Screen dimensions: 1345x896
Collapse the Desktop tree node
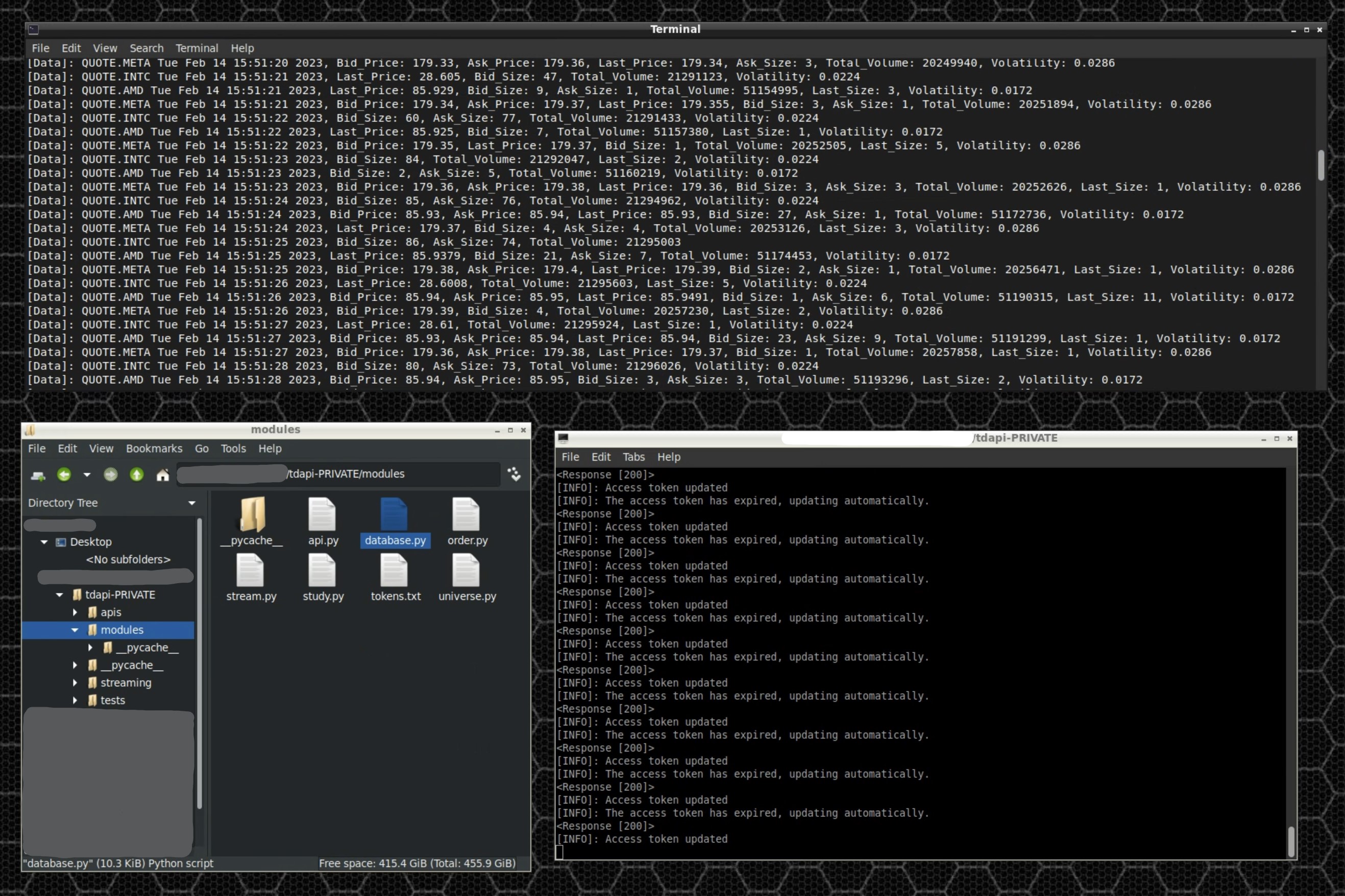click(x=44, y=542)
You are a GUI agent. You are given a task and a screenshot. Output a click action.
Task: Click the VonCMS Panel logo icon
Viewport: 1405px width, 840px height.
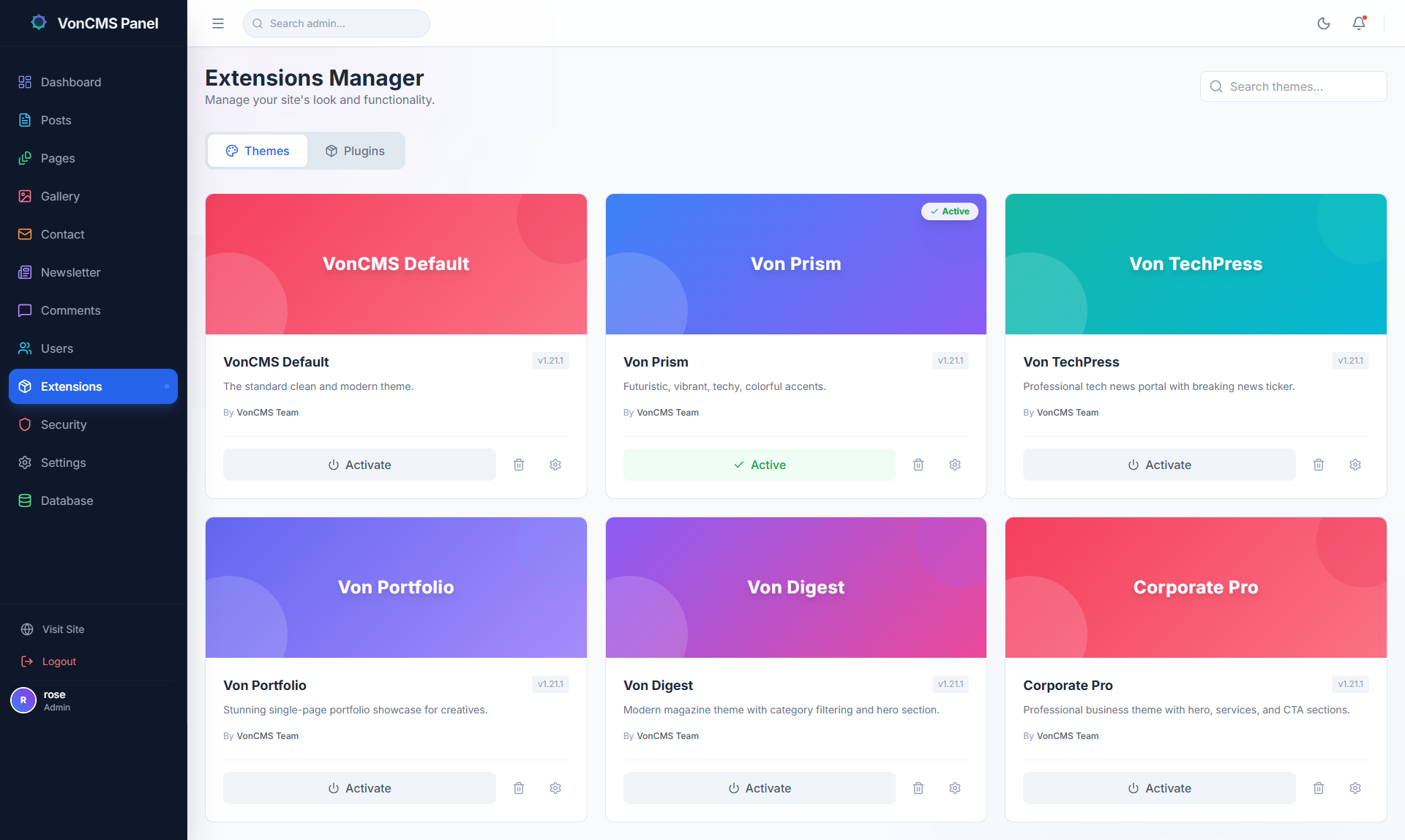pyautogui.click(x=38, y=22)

════════════════════

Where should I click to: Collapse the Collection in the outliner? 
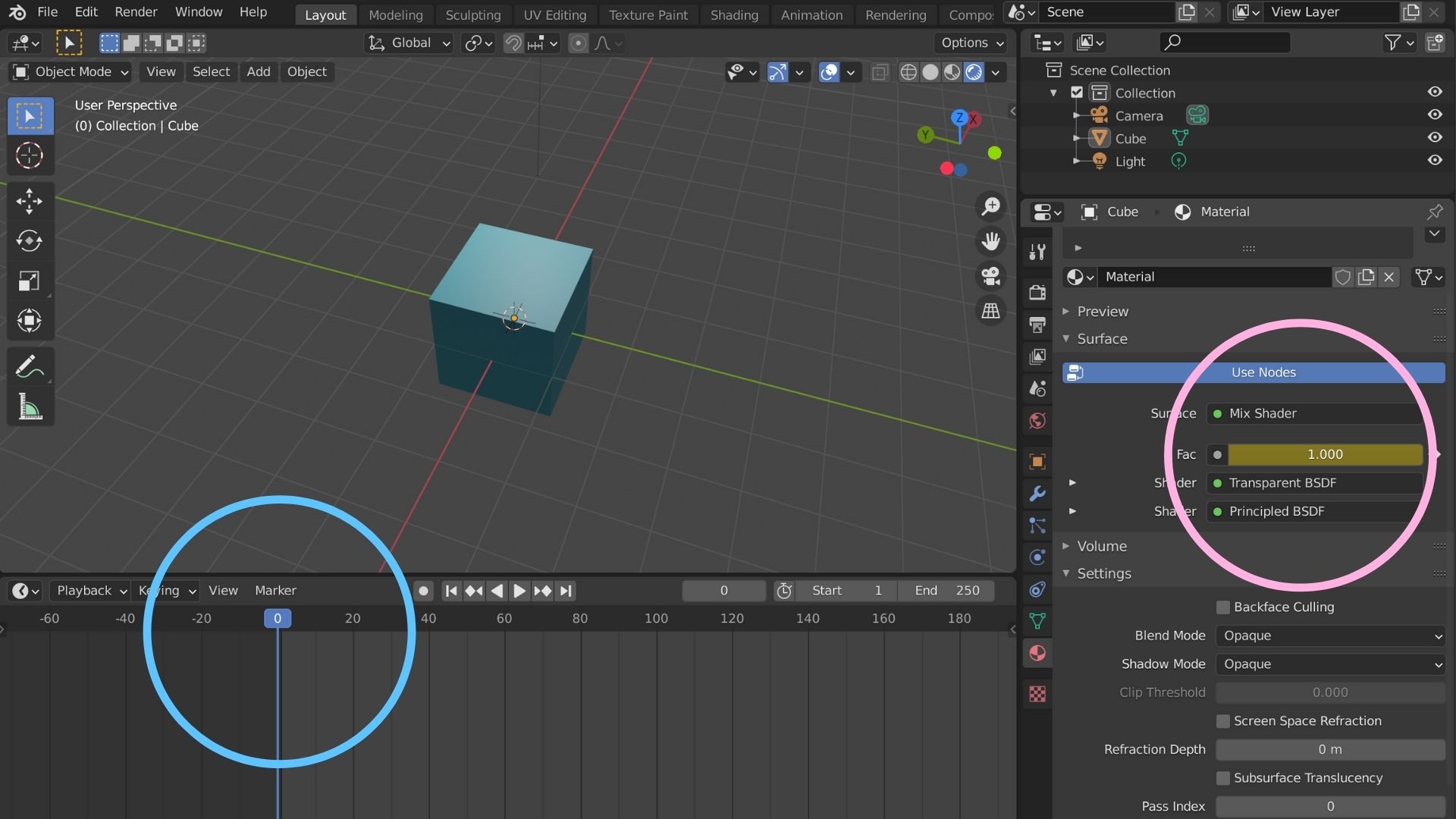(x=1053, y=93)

════════════════════

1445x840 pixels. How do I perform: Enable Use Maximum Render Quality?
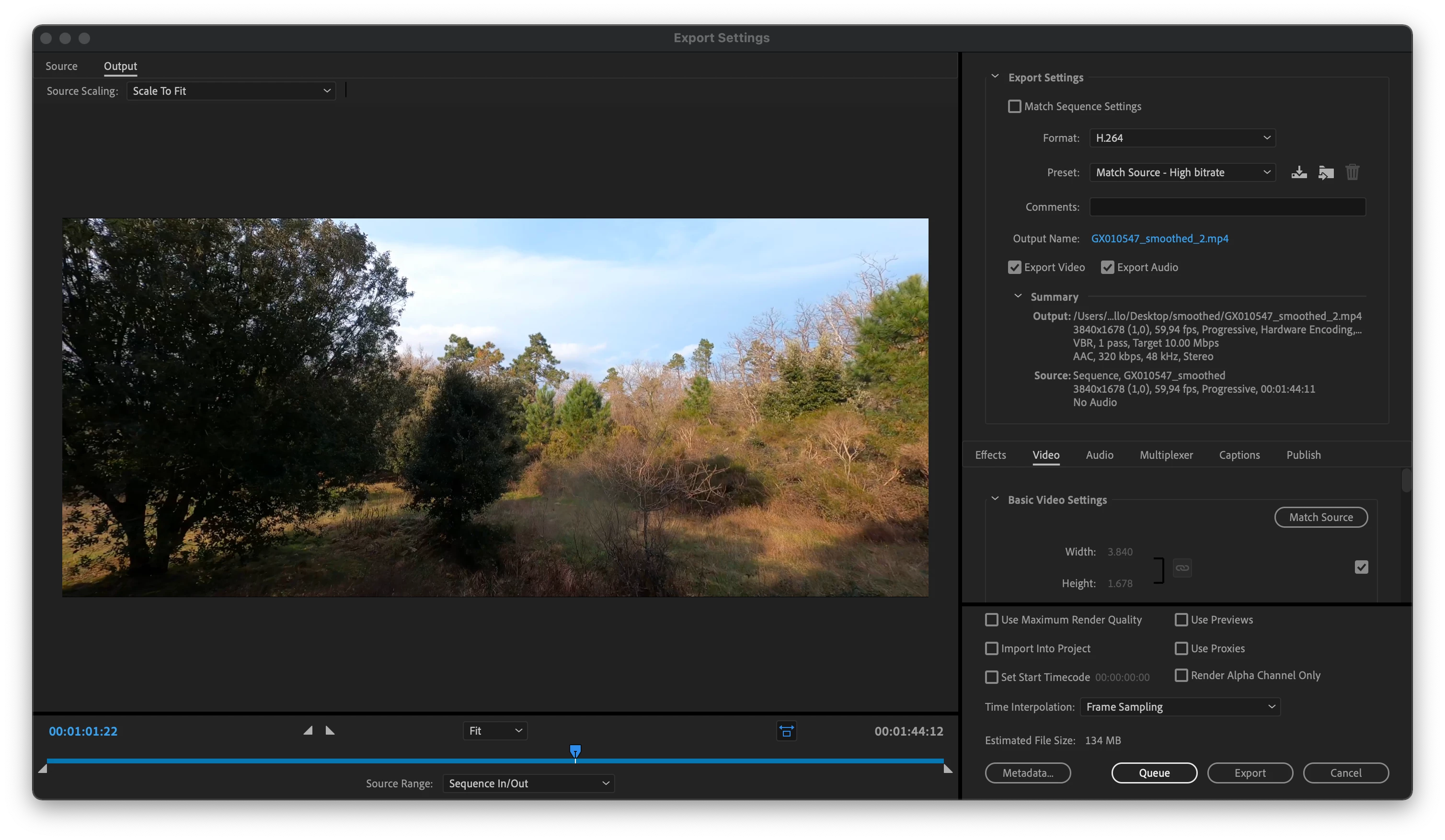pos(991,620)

════════════════════

> _What the exercise asks_: In the listing above, find the line with "Screen dimensions: 1345x896" and output it and every line after it up to and including the line with "Task: Click the VonCMS Panel logo icon", exactly, minus the pictures.

> _Output of the exercise_:
Screen dimensions: 1345x896
Collapse the Desktop tree node
click(x=44, y=542)
You are a GUI agent. You are given a task and a screenshot. Output a click action.
Task: Click the VonCMS Panel logo icon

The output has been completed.